De sobras es conocido que una de las musas de Orgasmatrix es Hazel Moore, por muchas razones, todas ellas poderosas. No en vano, la hemos visto «crecer» y hacer casi de todo en esta comunidad, y con bastante frecuencia, pero quizá no conocéis ciertos aspectos de su vida más personal, aunque lo cierto es que hemos contemplado sus bajos más que su ginecólogo… Y es que antes de poder pedir una cerveza legalmente en Estados Unidos, ya estaba haciendo cosas que a muchas veteranas les llevan años aceptar.

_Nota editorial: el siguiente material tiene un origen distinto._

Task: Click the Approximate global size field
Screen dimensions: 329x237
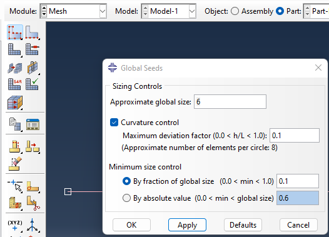Action: click(230, 102)
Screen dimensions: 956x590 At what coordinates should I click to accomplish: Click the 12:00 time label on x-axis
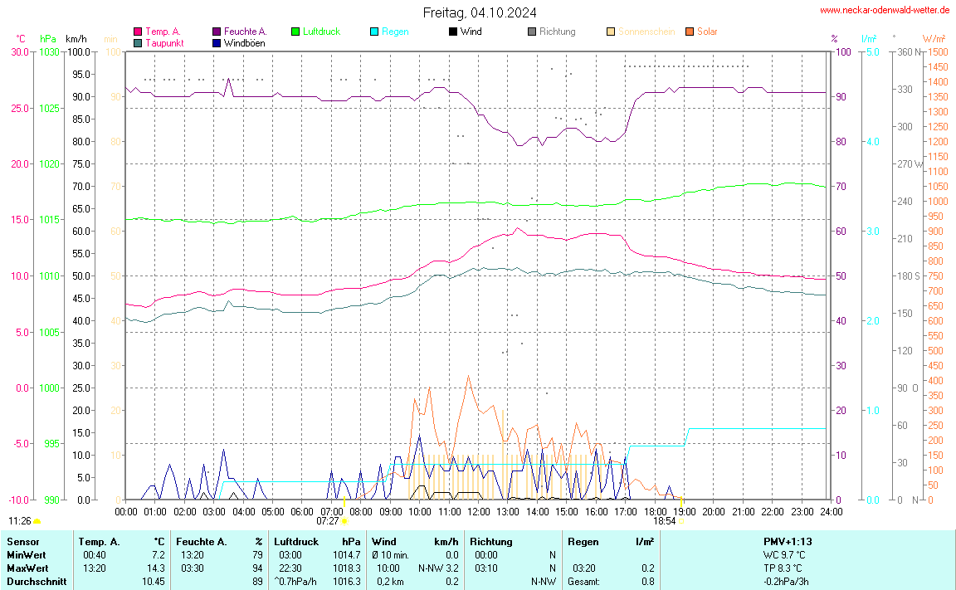point(479,511)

Pese a ello, a diferencia del tópico de la actriz hipersexualizada desde la adolescencia, Hazel llegó con poca experiencia previa (confiesa que estuvo con 6 o 7 amantes antes de lanzarse al porno), pero con una idea clara; cuando confiaba, se dejaba llevar y se soltaba sin límites; eso sí, sin necesidad de agradar a todo el mundo. Su carrera despegó rápido en 2019, se frenó con el Covid y volvió a acelerar en 2022, con un físico muy reconocible y una actitud que la convirtió en fija para estudios potentes. Dice mantener una una amistad estrecha con Lily Lou, a quien conoció al inicio de su carrera. Vive en Los Ángeles, pero lleva una vida tranquila, sin excesos ni vida nocturna. Sigue una rutina ordenada, en línea con las exigencias de su representante, que la persuade para que evite entornos problemáticos. Está muy unida a su perro, con el que creció y que ya tiene17 años. Relata un episodio emocional en el que creyó haberlo perdido tras una noche en la que pensó que había sido atacado por coyotes, lo que la dejó muy afectada emocionalmente.